## [Texto mostrado]
———
Escribe Barrero que "los diarios son el Facebook de la literatura". Me da que estos tienen bastante más enjundia que lo que uno leía en esa red social (no a él, cuyos comentarios echo de menos). De ellos salgo tan reconfortado, por su contagiosa vitalidad, como abatido, por su sereno tono elegíaco. Contento en todo caso por lo que Nueva York a diario tiene de necesidad y, cómo no, de literatura. De él y del "otro".
No sabría decir quién tiene mayor protagonismo en la obra, si la ciudad norteamericana o el propio autor. Dejémoslo en un honroso empate. Hay mil Nueva York en Nueva York, como bien dice Barrero. Uno por cada vecino o visitante. De no pocos nos da buena cuenta en su día a día. Siempre desde Brooklyn, su barrio. Un barrio con aires de ciudad, aunque sea dentro de otra. Si, según Pla, "para vivir bien en un pueblo hay que saber pasear", para vivir bien en una gran ciudad no parece menos necesario. Eso es lo que hace el callejero HB y de esas divagaciones, con brújula o sin ella, dan buena cuenta no pocas páginas. A través de los parques y de las estaciones, ya sean las climatológicas o de metro. Vistas, paisajes, escenas que dibujan a la perfección, a pesar de sus reticencias borgeanas, su propio rostro. Y no sólo el suyo. También de los numerosos personajes que por allí pululan.
———
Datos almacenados
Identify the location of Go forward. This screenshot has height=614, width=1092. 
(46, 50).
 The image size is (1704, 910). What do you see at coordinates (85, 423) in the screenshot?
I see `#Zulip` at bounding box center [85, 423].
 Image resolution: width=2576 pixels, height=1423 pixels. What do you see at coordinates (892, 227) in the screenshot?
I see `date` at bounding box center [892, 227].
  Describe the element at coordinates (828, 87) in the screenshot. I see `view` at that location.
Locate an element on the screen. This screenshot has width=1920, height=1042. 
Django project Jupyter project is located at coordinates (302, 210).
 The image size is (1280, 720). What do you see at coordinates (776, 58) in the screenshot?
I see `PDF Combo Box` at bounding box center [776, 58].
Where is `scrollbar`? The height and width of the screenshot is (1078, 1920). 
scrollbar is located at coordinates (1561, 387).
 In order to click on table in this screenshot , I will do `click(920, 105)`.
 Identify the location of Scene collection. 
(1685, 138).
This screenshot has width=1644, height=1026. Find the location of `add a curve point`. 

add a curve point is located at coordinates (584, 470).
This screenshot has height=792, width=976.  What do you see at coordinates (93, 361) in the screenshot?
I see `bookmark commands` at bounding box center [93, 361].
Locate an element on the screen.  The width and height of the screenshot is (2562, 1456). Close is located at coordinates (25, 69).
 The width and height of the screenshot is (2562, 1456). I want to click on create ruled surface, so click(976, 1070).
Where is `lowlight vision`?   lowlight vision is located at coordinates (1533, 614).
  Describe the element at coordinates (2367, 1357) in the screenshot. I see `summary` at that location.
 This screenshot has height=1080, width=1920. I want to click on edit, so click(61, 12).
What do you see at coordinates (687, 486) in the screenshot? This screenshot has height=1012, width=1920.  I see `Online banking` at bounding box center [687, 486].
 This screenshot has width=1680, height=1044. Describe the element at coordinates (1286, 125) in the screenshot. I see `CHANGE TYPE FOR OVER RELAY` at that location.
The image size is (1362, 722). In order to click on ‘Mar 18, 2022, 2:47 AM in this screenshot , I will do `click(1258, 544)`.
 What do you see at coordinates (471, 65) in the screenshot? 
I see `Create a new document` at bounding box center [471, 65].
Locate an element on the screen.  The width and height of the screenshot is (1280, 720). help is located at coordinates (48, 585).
———
## [Aplique lo leído]
1. Según el texto sobre los diarios neoyorquinos de Barrero, ¿desde qué barrio cuenta el autor su día a día?
2. Retome el texto sobre los diarios neoyorquinos de Barrero y prosiga su redacción a partir de la última frase.
El material no guarda relación alguna con el texto.

## [Respuestas en orden]
1. Desde Brooklyn, su barrio.

2.
Desde el principio hay un trasunto clave en el diario: el envejecimiento y a su lado, sin solución de continuidad, la vida que se va o que termina junto a la persona que se ama, a la que HB lleva amando desde hace tanto tiempo. No es tanto vivir, que se hace (o eso le parece al lector) intensamente, cuanto al lado de quién y, llevándolo al extremo, porque la existencia es frágil y la enfermedad y la muerte inevitables, preguntándose sobre el espinoso asunto de quién sobrevivirá a quién y, si así fuera, lo difícil que sería (oh gran amor) seguir solo en el camino. Por eso es frecuente el cernudiano uso del tú. A veces, del nosotros.
Los sesenta no parecen una edad fácil. ¿Cuál lo es? Lo dice uno que anda en la pavorosa cincuentena. Desde aquella atalaya ya se vislumbra cercana la vejez y Barrero se niega a poner paños calientes: no, sesenta son sesenta y no cuarenta... por muy de los de antes que sean.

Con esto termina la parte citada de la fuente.